[Start of Attachment]
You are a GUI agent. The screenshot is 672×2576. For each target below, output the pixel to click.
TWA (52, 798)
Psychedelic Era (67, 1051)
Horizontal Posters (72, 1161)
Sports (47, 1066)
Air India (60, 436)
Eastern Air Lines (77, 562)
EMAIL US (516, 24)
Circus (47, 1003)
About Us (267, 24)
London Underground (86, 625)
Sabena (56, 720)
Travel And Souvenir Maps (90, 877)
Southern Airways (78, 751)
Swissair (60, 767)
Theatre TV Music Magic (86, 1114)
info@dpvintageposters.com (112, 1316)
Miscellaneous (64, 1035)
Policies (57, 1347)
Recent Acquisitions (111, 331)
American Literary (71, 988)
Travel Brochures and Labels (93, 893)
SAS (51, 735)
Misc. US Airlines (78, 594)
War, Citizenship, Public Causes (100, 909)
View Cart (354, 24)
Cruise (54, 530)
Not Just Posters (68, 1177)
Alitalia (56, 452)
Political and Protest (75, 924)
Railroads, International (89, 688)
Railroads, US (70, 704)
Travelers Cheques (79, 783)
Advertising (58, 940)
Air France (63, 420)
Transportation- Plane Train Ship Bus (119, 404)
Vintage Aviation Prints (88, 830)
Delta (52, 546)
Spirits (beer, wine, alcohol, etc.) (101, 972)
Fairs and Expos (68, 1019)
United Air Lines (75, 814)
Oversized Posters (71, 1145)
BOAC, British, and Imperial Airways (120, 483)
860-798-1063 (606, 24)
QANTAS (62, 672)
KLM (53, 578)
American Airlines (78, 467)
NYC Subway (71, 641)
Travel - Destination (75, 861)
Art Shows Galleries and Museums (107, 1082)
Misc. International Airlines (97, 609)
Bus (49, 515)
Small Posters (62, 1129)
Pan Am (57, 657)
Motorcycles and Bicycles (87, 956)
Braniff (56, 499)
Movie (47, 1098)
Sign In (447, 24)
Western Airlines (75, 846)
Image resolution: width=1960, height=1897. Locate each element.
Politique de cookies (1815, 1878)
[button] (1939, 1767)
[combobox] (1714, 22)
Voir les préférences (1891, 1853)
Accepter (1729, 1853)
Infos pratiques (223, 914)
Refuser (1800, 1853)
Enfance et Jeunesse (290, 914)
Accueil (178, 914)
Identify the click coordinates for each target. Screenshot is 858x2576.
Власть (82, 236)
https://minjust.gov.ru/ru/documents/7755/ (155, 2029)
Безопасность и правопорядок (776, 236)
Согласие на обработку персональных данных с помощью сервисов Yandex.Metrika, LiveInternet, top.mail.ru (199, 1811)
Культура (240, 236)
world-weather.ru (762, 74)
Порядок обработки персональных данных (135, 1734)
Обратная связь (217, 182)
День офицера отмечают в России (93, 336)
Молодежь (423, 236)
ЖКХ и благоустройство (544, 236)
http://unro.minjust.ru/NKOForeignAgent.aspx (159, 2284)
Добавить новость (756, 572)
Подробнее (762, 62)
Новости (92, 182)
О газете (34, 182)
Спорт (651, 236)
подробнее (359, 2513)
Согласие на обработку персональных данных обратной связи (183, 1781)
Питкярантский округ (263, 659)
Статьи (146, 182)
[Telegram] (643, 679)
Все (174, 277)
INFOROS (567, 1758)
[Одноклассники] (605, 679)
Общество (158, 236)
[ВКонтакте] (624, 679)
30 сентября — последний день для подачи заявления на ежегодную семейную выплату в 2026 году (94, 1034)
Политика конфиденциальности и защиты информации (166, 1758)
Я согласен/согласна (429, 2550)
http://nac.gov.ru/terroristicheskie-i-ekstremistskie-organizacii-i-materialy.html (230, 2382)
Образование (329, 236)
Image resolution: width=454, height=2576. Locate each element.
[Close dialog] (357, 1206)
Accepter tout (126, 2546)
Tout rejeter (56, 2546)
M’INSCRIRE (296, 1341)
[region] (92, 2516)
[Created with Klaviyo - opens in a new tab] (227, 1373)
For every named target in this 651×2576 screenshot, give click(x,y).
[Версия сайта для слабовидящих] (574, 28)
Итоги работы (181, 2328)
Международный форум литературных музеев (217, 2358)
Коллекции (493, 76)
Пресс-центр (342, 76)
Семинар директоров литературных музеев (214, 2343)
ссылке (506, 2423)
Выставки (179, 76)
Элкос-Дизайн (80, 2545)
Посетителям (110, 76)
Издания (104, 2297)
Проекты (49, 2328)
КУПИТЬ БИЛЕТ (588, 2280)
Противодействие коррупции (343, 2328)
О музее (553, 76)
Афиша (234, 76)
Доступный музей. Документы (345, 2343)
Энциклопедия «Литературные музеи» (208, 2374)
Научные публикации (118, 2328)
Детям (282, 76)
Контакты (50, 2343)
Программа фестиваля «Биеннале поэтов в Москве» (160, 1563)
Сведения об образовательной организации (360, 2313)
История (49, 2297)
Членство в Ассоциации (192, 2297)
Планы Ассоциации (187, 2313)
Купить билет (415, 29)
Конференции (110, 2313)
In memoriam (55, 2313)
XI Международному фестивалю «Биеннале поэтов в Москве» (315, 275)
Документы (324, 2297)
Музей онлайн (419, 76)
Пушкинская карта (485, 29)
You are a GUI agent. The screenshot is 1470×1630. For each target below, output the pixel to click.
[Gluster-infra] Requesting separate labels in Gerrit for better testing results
[End of Attachment]
- THE TASK
Using the data above, tally each line that contains "Railroads". Write only the total.

- RESULT
2